=== Dataset excerpts ===

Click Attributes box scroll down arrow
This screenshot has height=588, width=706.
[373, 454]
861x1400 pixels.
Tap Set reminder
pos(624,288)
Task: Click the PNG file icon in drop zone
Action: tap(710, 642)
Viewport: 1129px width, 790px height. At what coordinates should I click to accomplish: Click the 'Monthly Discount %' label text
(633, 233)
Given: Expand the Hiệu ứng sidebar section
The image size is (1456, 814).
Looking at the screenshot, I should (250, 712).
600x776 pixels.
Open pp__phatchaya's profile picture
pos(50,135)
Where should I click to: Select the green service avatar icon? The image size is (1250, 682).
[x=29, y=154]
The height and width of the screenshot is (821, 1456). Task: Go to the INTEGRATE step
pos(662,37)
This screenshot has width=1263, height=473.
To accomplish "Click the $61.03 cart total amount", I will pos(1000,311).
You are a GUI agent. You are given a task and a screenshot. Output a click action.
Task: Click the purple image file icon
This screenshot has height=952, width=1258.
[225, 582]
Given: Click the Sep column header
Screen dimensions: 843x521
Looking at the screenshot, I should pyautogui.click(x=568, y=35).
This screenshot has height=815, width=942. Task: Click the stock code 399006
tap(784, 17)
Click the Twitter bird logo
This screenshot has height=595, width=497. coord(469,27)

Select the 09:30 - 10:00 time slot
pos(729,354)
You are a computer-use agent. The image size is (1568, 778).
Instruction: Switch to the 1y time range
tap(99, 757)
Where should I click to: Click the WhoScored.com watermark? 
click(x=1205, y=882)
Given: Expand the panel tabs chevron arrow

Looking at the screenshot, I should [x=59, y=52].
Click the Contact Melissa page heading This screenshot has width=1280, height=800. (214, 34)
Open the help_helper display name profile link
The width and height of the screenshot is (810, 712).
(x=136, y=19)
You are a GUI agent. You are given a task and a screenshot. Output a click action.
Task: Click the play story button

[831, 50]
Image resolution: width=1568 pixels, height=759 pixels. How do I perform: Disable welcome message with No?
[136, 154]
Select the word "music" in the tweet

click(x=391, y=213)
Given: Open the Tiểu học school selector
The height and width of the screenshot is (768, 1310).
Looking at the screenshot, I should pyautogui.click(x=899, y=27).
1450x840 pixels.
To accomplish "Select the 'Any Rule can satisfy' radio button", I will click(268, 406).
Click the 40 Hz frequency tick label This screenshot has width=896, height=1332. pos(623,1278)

===

**Task directions:**
Could each line above be retyped exactly?

**Response area:**
Click Attributes box scroll down arrow
This screenshot has height=588, width=706.
[373, 454]
861x1400 pixels.
Tap Set reminder
pos(624,288)
Task: Click the PNG file icon in drop zone
Action: tap(710, 642)
Viewport: 1129px width, 790px height. At what coordinates should I click to accomplish: Click the 'Monthly Discount %' label text
(633, 233)
Given: Expand the Hiệu ứng sidebar section
The image size is (1456, 814).
Looking at the screenshot, I should (250, 712).
600x776 pixels.
Open pp__phatchaya's profile picture
pos(50,135)
Where should I click to: Select the green service avatar icon? The image size is (1250, 682).
[x=29, y=154]
The height and width of the screenshot is (821, 1456). Task: Go to the INTEGRATE step
pos(662,37)
This screenshot has width=1263, height=473.
To accomplish "Click the $61.03 cart total amount", I will pos(1000,311).
You are a GUI agent. You are given a task and a screenshot. Output a click action.
Task: Click the purple image file icon
This screenshot has height=952, width=1258.
[225, 582]
Given: Click the Sep column header
Screen dimensions: 843x521
Looking at the screenshot, I should pyautogui.click(x=568, y=35).
This screenshot has height=815, width=942. Task: Click the stock code 399006
tap(784, 17)
Click the Twitter bird logo
This screenshot has height=595, width=497. coord(469,27)

Select the 09:30 - 10:00 time slot
pos(729,354)
You are a computer-use agent. The image size is (1568, 778).
Instruction: Switch to the 1y time range
tap(99, 757)
Where should I click to: Click the WhoScored.com watermark? 
click(x=1205, y=882)
Given: Expand the panel tabs chevron arrow

Looking at the screenshot, I should [x=59, y=52].
Click the Contact Melissa page heading This screenshot has width=1280, height=800. (214, 34)
Open the help_helper display name profile link
The width and height of the screenshot is (810, 712).
(x=136, y=19)
You are a GUI agent. You are given a task and a screenshot. Output a click action.
Task: Click the play story button

[831, 50]
Image resolution: width=1568 pixels, height=759 pixels. How do I perform: Disable welcome message with No?
[136, 154]
Select the word "music" in the tweet

click(x=391, y=213)
Given: Open the Tiểu học school selector
The height and width of the screenshot is (768, 1310).
Looking at the screenshot, I should pyautogui.click(x=899, y=27).
1450x840 pixels.
To accomplish "Select the 'Any Rule can satisfy' radio button", I will click(268, 406).
Click the 40 Hz frequency tick label This screenshot has width=896, height=1332. pos(623,1278)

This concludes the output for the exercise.